Pierre-
Those look great. Some more info on animals at war:
Hundreds of thousands of dogs were also used during the First and Second World Wars. They were used by the Red Cross and wore a harness on their body with a loincloth that had the Red Cross symbol. They carried emergency bandaging and were trained to go out over open ground to be of aid to wounded soldiers. Once they reached their target, they were taught to sit and bark to alert the stretcher bearers and field ambulance drivers; however sometimes, unfortunately, the Germans were alerted first. Dogs were also used by all sides for night raids in trenches; the Italians used sheep dogs for carrying hand grenades in a pack saddle; there were dogs used by the signal corps for running messages; and ‘suicide dogs’ were used whereby they had a harness with an explosive and trigger mechanism on their backs and they were trained to run over open ground and under a tank or a truck.

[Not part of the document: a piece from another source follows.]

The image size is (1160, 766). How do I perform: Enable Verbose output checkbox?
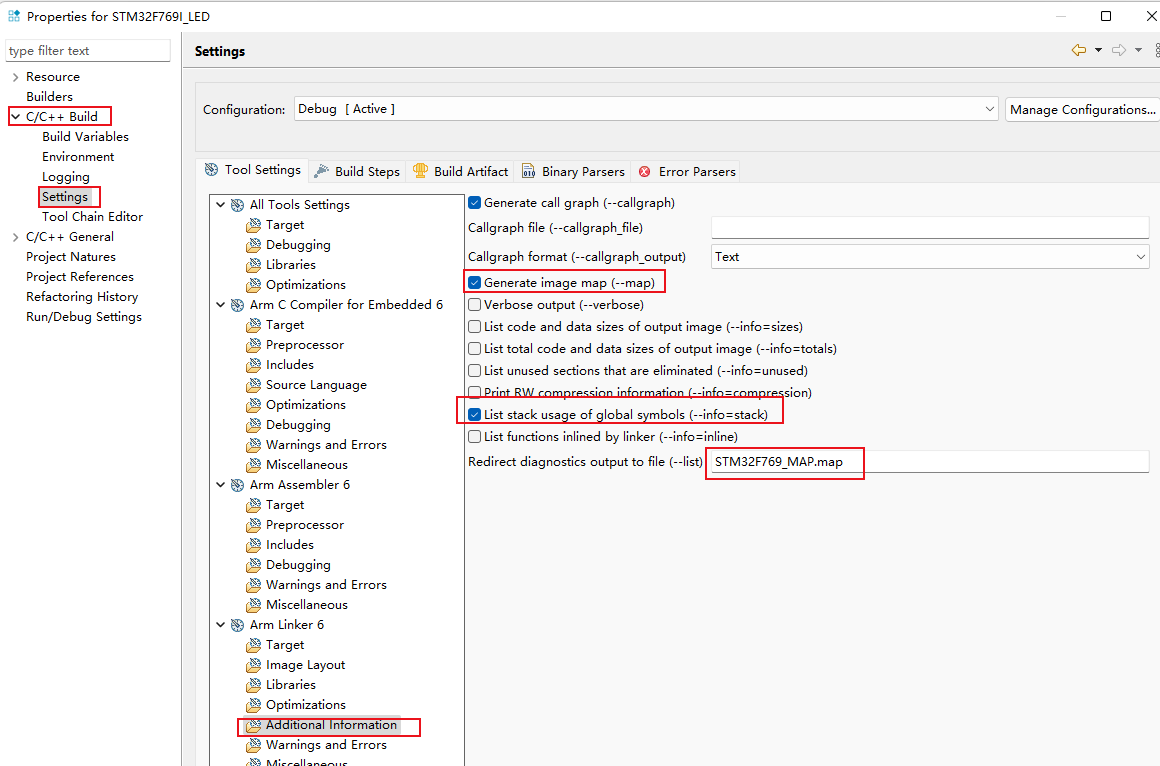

Soldiers were only in the front line trenches for a couple of days on the western front and then they were sent back to the remedial lines to stop them going mad with the noise, boredom or terrible conditions. Looming was dysentery, trench fever, septicemia, and trench feet. There were also rats living off the corpses so England sent across highly trained terriers called ‘rat dogs’ who were placed over the corpses to keep the rats off. Before the rat dogs there had been orders to dig graves in the walls of the trenches but when the rains came the bodies washed out and hence the dogs were put into service.
Pigeons were used for communication. The Germans trained hawks to kill the pigeons in flight as they went over their trench lines so that they could get the messages being carried; the British in turn trained falcons to kill the hawks. Birds were largely demobilised after the First World War with the introduction of newer planes and newer forms of wireless communication.